Two albums stand out to me, immediately. R.E.M.'s 'UP' and Nine Inch Nail's 'With Teeth'.
Not only are these two albums that seem off balance, but the albums have another element in common - at the time of recording, both bands were undergoing tremendous times of change, internally.
With R.E.M., their drummer (Bill Berry) left the band, leaving R.E.M. in a state of confusion. So much so that the band was on the brink of disbanding. Their first release, post-Berry, was 'UP'. Though the album debuted high on the charts, the album was a relative failure, selling only 900,000 copies. Truely a transitional period for the Georgia band.

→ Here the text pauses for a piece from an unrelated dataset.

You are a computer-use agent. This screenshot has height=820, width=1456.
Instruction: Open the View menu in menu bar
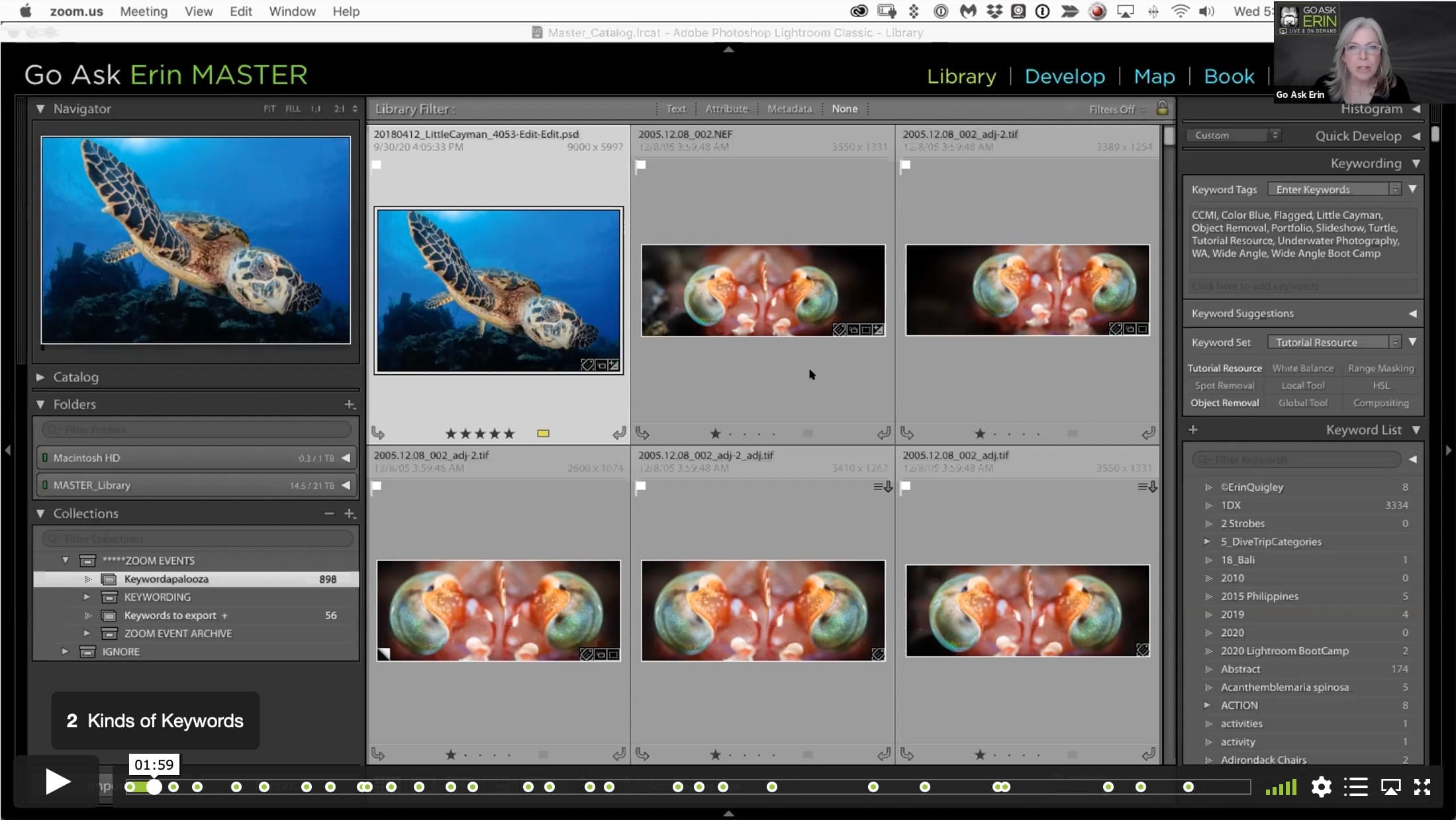pos(199,11)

In the case of Nine Inch Nails, Trent Reznor (being the only true fixture of the band) was realizing that his lifestyle was self-destructive and not sustainable. He fell off the face of the earth for awhile to "get his life back together and (his) head screwed on straight". When Reznor was ready to get back in the game, he released, "With Teeth". Though still having elements of industrial mixed with rock, the songwriting was tremendously weaker than his previous albums. Rather than lush soundscapes of guitar and electronics, complex time signatures, and writing that appeared to take a lot of effort, "With Teeth" had straightforward writing, very few production bells and whistles - very much a recording that had the excitement of a 5 month old loaf of bread. The track 'Only' is a shining example of newly white-boxed sound of NIN. Still an okay album, just off the game NIN once had.